Below are some records. Copy every line in them that holds "agent".

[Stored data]
_ _ _
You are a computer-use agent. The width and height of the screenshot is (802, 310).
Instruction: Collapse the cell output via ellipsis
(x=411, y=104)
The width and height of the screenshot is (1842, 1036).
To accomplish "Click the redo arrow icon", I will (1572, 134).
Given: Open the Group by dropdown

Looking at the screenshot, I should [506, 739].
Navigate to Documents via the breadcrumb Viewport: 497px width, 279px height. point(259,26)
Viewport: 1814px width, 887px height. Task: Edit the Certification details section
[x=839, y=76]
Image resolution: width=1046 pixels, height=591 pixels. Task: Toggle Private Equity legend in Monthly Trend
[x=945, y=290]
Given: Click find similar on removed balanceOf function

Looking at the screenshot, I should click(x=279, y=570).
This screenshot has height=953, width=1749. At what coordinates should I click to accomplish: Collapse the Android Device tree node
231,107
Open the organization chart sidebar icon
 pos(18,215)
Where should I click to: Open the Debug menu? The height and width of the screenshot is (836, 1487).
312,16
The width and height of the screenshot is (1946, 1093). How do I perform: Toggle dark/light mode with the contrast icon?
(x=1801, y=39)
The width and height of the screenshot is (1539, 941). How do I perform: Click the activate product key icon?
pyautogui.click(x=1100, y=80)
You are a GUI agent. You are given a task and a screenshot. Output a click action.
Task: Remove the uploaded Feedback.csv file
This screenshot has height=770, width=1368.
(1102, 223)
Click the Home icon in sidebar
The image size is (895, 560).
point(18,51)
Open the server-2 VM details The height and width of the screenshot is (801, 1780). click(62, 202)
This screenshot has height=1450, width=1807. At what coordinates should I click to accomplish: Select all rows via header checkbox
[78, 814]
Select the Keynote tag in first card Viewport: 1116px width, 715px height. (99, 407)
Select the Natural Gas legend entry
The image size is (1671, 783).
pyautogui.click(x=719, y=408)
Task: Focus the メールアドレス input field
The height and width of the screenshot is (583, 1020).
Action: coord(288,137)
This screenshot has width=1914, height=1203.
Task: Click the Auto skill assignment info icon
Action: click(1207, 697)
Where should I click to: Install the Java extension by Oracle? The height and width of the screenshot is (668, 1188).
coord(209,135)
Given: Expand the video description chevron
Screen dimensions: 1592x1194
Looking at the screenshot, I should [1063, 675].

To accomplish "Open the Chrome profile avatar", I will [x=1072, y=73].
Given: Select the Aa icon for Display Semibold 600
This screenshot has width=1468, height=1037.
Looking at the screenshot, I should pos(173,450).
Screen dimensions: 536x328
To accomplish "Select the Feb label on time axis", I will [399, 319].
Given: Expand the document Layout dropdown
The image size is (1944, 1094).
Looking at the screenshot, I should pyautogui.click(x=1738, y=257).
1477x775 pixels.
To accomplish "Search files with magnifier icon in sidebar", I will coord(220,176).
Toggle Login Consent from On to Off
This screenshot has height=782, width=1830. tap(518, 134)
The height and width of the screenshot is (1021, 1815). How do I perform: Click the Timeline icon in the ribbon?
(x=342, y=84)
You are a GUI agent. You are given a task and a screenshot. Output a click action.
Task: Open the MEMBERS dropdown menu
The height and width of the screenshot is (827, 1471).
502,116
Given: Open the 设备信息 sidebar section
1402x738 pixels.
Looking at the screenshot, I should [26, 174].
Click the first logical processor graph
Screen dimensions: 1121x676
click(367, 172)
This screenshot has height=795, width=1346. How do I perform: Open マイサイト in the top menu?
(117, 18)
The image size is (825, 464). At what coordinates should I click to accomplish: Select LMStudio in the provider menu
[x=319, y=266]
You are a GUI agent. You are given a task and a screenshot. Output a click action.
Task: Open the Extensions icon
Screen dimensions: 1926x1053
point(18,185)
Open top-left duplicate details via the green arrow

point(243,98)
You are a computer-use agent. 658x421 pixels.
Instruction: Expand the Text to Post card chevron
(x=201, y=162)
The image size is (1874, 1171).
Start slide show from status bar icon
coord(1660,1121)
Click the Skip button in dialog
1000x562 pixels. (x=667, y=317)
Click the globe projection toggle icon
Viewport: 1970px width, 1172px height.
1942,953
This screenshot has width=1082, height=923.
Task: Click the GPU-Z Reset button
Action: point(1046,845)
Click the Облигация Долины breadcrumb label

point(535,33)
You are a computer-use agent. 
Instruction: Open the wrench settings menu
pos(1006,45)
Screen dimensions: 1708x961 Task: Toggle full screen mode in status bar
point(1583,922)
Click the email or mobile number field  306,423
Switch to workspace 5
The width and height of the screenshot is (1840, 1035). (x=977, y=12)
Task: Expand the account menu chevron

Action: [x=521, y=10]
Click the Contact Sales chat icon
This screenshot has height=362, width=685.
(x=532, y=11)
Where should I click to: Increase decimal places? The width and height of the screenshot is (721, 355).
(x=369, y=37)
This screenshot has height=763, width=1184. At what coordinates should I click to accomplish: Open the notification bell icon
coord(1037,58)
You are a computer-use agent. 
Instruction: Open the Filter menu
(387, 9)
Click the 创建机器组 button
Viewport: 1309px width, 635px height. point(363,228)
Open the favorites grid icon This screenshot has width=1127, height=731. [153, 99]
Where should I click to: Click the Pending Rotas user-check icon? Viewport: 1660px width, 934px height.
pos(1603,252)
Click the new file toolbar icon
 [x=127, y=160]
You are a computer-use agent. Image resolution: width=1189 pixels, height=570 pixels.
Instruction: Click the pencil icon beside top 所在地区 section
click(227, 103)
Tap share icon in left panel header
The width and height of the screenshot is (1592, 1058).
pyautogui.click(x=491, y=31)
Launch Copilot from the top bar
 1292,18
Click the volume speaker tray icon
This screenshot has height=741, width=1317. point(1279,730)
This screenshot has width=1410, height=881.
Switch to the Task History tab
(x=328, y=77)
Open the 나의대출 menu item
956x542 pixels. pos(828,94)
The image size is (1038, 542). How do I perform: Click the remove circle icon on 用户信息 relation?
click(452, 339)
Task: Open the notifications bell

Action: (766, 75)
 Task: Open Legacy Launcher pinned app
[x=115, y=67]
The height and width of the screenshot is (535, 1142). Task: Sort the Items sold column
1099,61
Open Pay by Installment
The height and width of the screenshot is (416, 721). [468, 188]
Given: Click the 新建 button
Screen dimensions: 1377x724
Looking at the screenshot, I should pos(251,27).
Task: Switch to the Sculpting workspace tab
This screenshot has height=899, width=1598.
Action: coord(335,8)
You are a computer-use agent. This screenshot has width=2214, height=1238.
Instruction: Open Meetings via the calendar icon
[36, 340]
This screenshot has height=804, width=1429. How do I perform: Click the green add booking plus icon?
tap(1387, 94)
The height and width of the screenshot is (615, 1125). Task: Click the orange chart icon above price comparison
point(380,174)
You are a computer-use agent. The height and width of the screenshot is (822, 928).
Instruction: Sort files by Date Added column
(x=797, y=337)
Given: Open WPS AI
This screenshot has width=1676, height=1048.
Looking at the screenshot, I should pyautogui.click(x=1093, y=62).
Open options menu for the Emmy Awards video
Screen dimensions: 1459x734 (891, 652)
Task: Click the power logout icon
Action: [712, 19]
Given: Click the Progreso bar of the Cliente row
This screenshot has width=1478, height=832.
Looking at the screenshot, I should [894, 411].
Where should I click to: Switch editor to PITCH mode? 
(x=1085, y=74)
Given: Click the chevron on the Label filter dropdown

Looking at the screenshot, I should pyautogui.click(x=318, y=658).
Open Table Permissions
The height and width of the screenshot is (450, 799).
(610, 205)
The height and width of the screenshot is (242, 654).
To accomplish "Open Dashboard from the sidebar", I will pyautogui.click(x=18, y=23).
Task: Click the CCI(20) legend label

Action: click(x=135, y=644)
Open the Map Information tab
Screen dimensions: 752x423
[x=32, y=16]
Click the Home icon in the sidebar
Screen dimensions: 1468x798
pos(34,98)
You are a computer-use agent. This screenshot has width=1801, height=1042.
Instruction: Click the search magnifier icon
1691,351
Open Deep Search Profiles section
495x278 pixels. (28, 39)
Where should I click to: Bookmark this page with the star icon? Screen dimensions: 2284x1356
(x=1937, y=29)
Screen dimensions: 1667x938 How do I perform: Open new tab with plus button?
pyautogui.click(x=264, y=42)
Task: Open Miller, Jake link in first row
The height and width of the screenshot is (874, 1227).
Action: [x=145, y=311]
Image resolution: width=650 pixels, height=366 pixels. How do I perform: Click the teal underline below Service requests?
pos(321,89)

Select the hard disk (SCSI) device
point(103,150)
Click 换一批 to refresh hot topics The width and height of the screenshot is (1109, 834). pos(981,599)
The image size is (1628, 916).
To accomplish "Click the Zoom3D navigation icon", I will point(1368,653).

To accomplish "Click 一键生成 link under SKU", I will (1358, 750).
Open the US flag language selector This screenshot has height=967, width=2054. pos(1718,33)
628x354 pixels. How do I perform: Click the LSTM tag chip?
_ _ _
▸ Result:
You are a computer-use agent. The width and height of the screenshot is (802, 310).
You are a GUI agent. You are given a task and a screenshot. Output a click action.
You are a GUI agent. You are given a task and a screenshot. Output a click action.
You are a GUI agent. You are given a task and a screenshot. Output a click action.
You are a computer-use agent. 658x421 pixels.
You are a computer-use agent. 
You are a computer-use agent. 
You are a computer-use agent. Image resolution: width=1189 pixels, height=570 pixels.
You are a computer-use agent. This screenshot has width=2214, height=1238.
You are a computer-use agent. The height and width of the screenshot is (822, 928).
You are a computer-use agent. This screenshot has width=1801, height=1042.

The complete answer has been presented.